Nasopharyngeal angiofibroma

• Published in: Head & neck Vol. 14; no. 1; p. 67
• Main Authors: Gantz, B, Seid, A B, Weber, R S
• Format: Journal Article
• Language: English
• Published: United States 01.01.1992
• Subjects: Adolescent; Histiocytoma, Benign Fibrous - diagnosis; Histiocytoma, Benign Fibrous - radiotherapy; Histiocytoma, Benign Fibrous - surgery; Humans; Magnetic Resonance Imaging; Male; Nasopharyngeal Neoplasms - diagnosis; Nasopharyngeal Neoplasms - radiotherapy; Nasopharyngeal Neoplasms - surgery; Surgical Procedures, Operative - methods; Tomography, X-Ray Computed
• ISSN: 1043-3074
• DOI: 10.1002/hed.2880140115

Based on this patient's history and the imaging studies, all the consultants agree that they are dealing with a juvenile nasopharyngeal angiofibroma. They agree that a biopsy is not necessary. However, angiography would be obtained by 2 physicians (Drs. Seid and Weber). When treating an extensive JNA, the consultants differ in their approaches. One favors a lateral infratemporal fossa approach (Dr. Gantz), but the others favor a combined approach (Drs.
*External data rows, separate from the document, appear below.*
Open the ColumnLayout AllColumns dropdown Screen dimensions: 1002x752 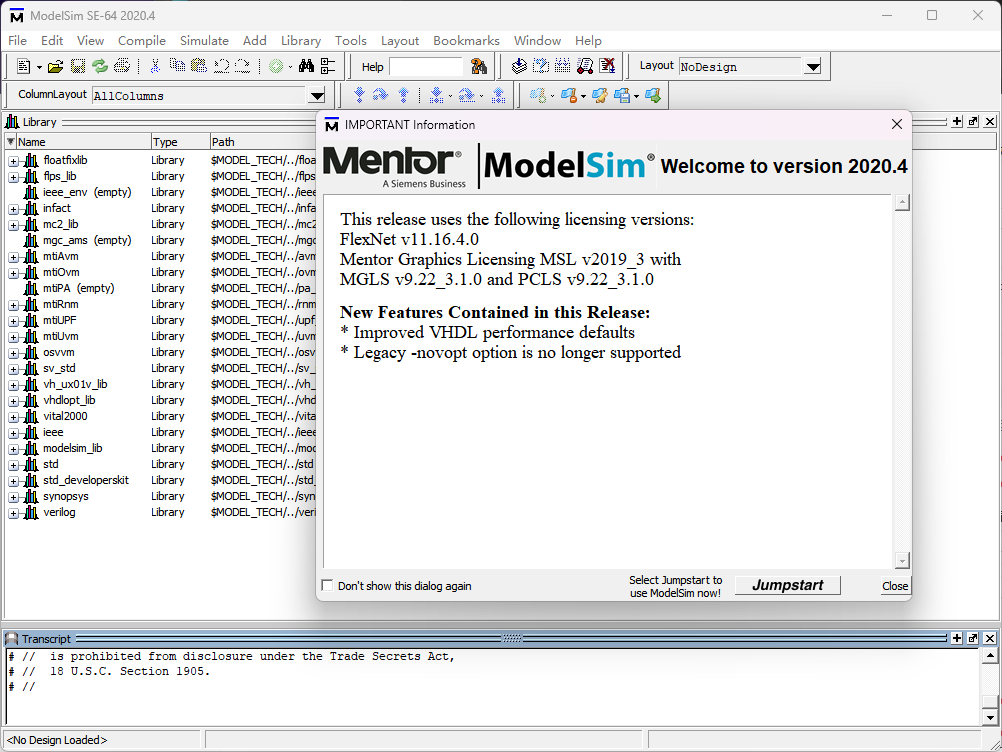click(317, 96)
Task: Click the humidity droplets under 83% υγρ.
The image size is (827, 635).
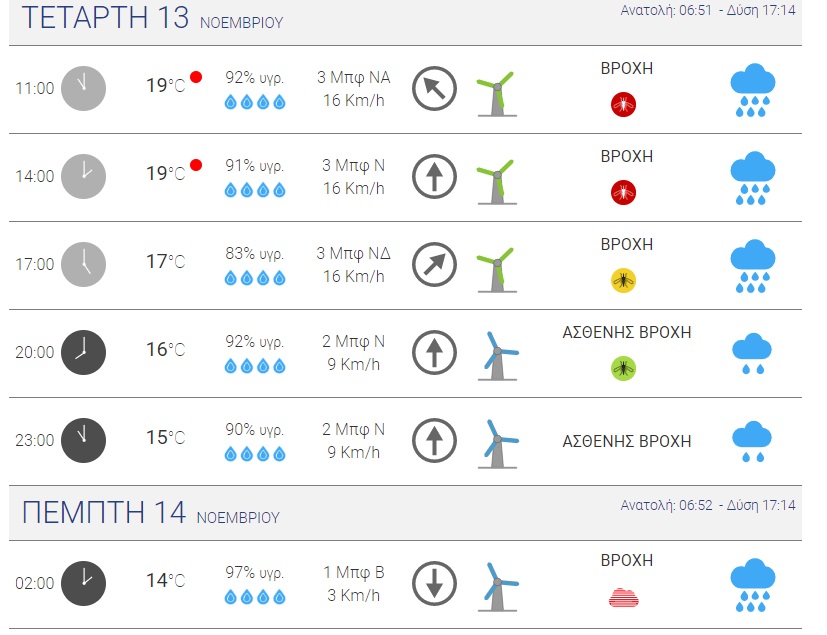Action: pos(254,278)
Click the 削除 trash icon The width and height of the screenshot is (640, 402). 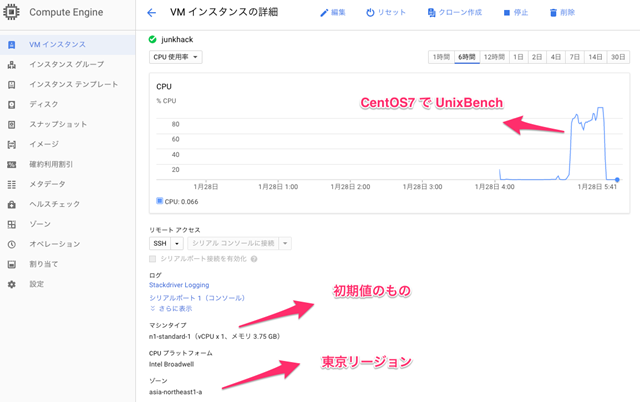[x=553, y=13]
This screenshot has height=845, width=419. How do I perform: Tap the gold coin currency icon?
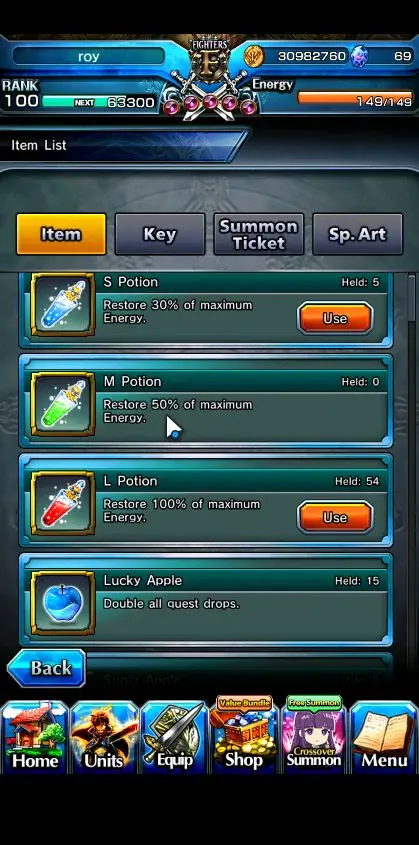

Seid and Weber). In this particular case, 2 experts favor resection (Drs. Gantz and Weber), but one would irradiate (Dr. Seid). There is also disagreement regarding the severity of morbidity. Minor problems include conductive hearing loss, paresis of the third division of the fifth cranial nerve (Dr. Gantz), and a transient facial nerve paralysis (Dr. Weber). They are more concerned about the long-range problems from skull-base radiotherapy including brain-stem compromise, pituitary dysfunction, and radiation-induced malignancies. No one suggests chemotherapy or multimodal therapy. Regarding the natural history of JNA, the views range from no spontaneous regression (Dr. Gantz), gradual involution over time (Dr. Seid), or an indolent nature that requires tapering the treatment to the benign nature of the process (Dr. Weber).